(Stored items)
★ ★ ★ ★ ★

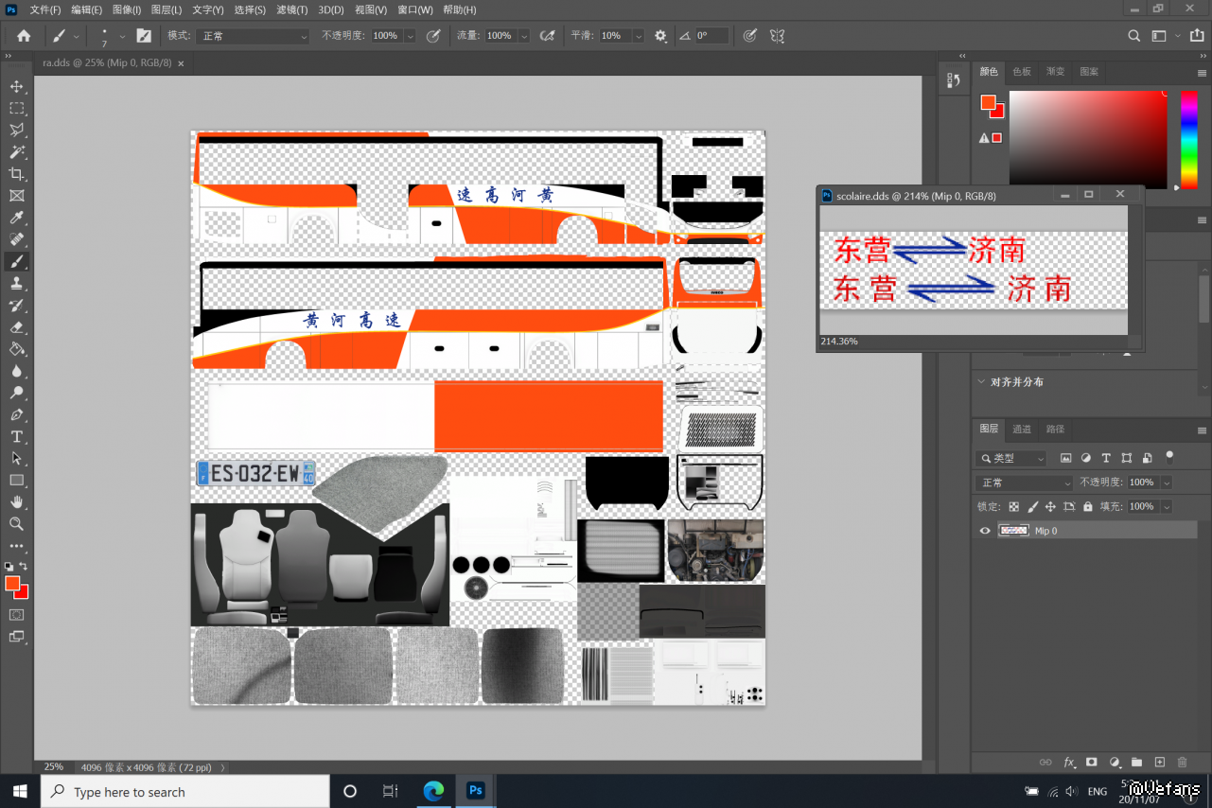
Task: Pick the Eyedropper tool
Action: pos(16,219)
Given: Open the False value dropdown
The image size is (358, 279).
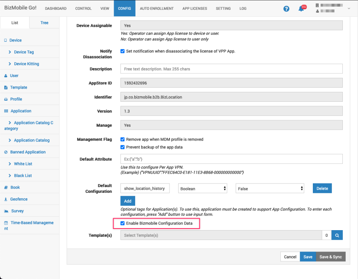Looking at the screenshot, I should click(270, 189).
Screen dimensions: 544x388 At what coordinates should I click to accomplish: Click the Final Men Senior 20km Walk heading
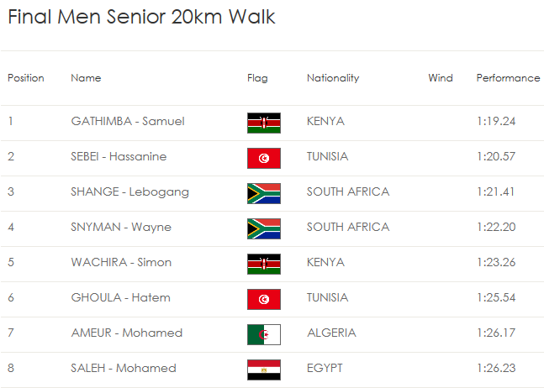[141, 17]
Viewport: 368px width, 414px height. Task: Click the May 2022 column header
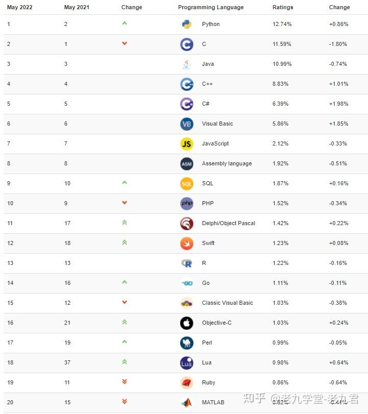click(x=20, y=7)
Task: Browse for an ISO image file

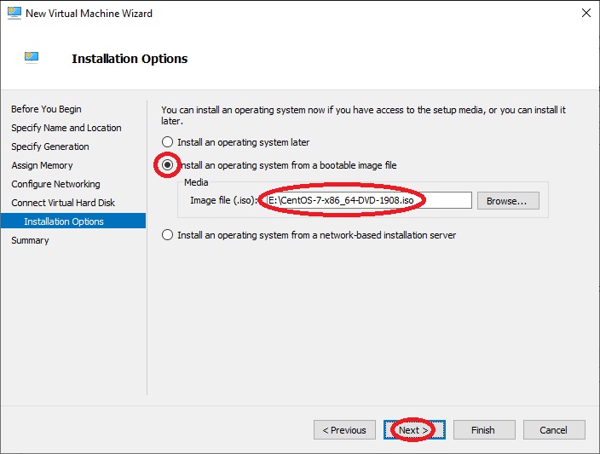Action: 508,201
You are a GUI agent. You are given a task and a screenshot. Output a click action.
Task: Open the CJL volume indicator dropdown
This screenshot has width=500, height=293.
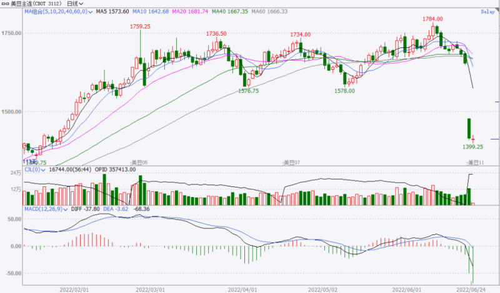[x=42, y=170]
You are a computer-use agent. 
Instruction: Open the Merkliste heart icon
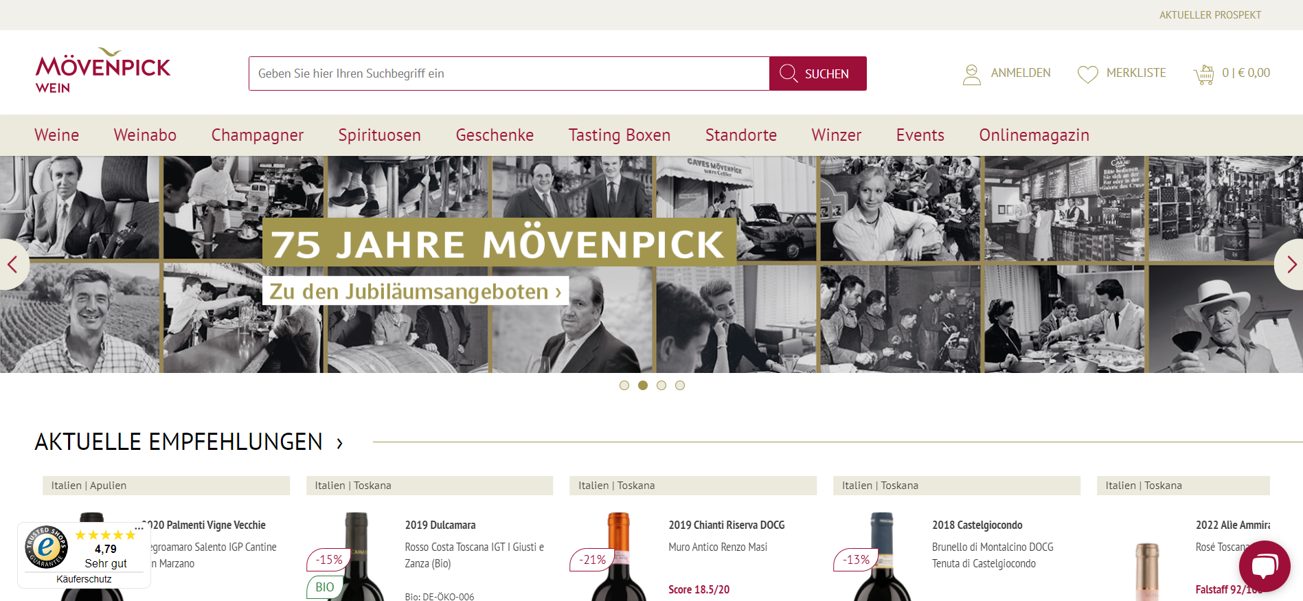[x=1087, y=74]
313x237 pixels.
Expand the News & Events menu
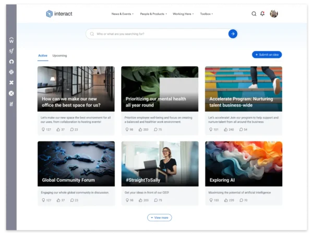122,14
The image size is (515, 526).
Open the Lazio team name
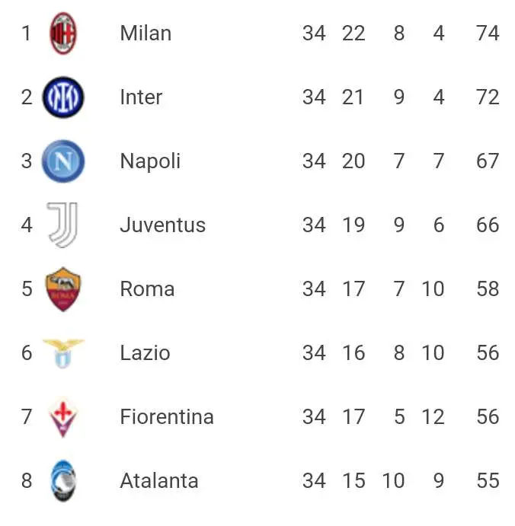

★ ★ ★ ★ ★

Problem: Tell how many lines in the data contain the word "dropdown", answering with that number and no other text.

Response for this exercise: 2